Navarro rechazó las acusaciones de haber dado largas al caso y las tachó de "tonterías".

En un comunicado de prensa grabado en video que fue transmitido a principios de este mes, afirmó que había abierto una investigación sobre la red de trata antes de recibir la carta de gobierno de EU en marzo. También dijo que no podría haber emitido órdenes de arresto para Arzate o Hernández desde antes sin violar el debido proceso.

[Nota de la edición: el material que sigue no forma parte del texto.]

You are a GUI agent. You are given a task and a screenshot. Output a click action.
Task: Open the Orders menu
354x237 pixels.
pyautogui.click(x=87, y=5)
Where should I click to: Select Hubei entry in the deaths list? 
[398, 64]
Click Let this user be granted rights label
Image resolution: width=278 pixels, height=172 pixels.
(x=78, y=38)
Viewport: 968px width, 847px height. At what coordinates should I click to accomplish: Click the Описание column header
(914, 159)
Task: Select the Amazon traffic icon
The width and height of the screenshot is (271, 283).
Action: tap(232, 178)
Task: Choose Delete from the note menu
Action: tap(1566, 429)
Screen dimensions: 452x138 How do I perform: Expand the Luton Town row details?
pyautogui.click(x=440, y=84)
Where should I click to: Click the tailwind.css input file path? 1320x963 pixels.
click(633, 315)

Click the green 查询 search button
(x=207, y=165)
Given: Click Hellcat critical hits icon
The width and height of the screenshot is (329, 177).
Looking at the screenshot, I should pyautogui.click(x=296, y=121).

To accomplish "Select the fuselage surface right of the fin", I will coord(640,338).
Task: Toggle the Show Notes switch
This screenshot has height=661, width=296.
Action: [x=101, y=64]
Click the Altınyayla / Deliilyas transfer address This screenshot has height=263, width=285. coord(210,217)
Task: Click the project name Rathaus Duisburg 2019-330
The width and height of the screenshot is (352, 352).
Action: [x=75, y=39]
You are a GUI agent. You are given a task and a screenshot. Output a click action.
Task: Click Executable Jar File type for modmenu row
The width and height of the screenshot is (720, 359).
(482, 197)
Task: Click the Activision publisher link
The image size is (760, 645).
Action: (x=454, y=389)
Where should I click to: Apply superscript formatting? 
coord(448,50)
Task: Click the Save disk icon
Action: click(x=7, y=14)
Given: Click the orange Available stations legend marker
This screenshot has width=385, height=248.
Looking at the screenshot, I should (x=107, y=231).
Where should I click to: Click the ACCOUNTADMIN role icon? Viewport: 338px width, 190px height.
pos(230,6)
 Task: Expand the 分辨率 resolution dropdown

"No los atrapamos con las manos en la masa", dijo Navarro. "No teníamos suficiente evidencia para arrestarlos en este entonces".

Las ocho personas detenidas hasta el momento en relación con el caso son las parejas que presuntamente compraron a los bebés, aunque fueron puestos en libertad sin cargos poco después. Los niños adoptados también fueron devueltos a ellos hasta que los padres biológicos se presenten.

Blake Urrutia, un abogado que representa a varios de los padres adoptivos, aceptó que sus clientes habían pagado para "acelerar el proceso" pero insistió en que "fue una trampa" para hacerlos creer que no estaban haciendo nada ilegal.

Dijo que recibieron los certificados de nacimiento que los acreditaban como los padres biológicos de los niños varias semanas después de que se completaron las adopciones pero que eso nunca los hizo sospechar nada.

Según Urrutia, la "única intención con la que los padres recibieron a los menores fue con la de darles hogar, protección, salud y mucho amor".